Killer Crónicas
Bilingual Memories
Susana Chávez-Silverman
(Wisconsin)
Susana Chávez-Silverman may have invented a new language --- although the passing back and forth between English and Spanish is a nice doubling for those who grew up with the two. It is a mix that ought to, and in this case does, pull in the best of both idioms, along with puns and internal jokes that will be a wonder to those who have a passing acquaintance with them.

Unfortunately, it will be a mystery to those who don't have it, so if you start reading Killer Crónicas and don't get it, you should immediately return to an ESL class, or Spanish Two, so you can delight in the double whammy that is here put into an elaborately filigreed gourd and shaken.

Chávez-Silverman can conjure up a person or a place (or an emotion) in a couple of words. Here she is in Buenos Aires, about to depart for the north, after a trying day saying good-bye. She goes into a little shop, and tries on a jacket, "it slides beautifully over every part of me not too tight en el busto and even the arms fit fine on my long chango arms,

    y me siento perilously close to tears y de repente me colapseo on a little bench in that white white botique and ahora hot tears are coursing down my cheeks y las chicas atónitas y ¿qué te pasa, pero ehtáh bien? Y yo, ob-vio que no...

§     §     §

Chávez-Silverman explains that the word "killer" in the title "gestures towards the foundational texts (such as 'El matadero,' or the chronicles of the so-called new world) that sparked my fascination for Latin American --- especially Argentine --- literature and culture." She explains in the "Glossary Crónica,"

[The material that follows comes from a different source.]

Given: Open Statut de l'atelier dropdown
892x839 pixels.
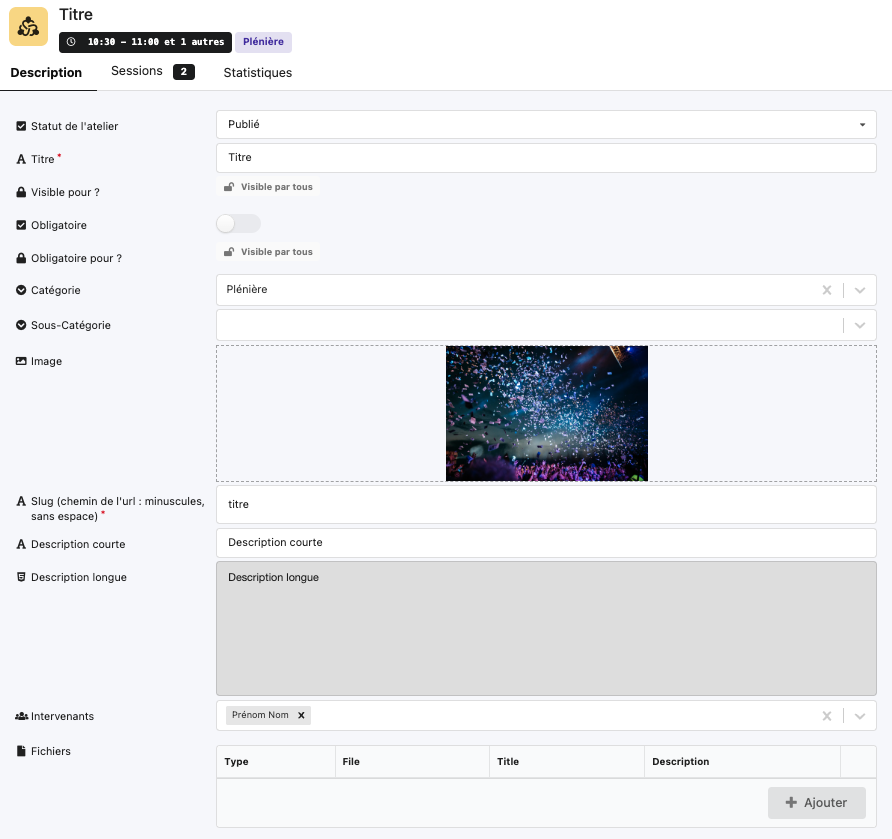Looking at the screenshot, I should (546, 125).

    Para explicar estos mis flights (of fancy), tendría que empezar por decir que son, it is --- my language --- cual homing pigeon on acid.

"Like a homing pigeon on acid!"

She tells us that she has been playing "language games" her whole life. These twenty-four "chronicles" describe her travels to Spain, Argentina, San Francisco, in and around Los Angeles; and, too, affairs of the heart here and abroad ... the fun (and dolor) of growing up in a bilingual family, her mother "secretive," her father "as funny as hell."

When we reviewed her earlier title for Wisconsin, Scenes from La Cuenca de Los Angeles, we wrote,

    Susana Chávez-Silverman's writing is designed for those of us with this star-crossed affection for the two languages, the two cultures, the two sides of the same coin. Chancing onto La Cuenca turned into a far-out, no ... a güey-out treat for me.

It was and now, is, still, sinfin, sinrazón, sinvergüenza ... lo mismo.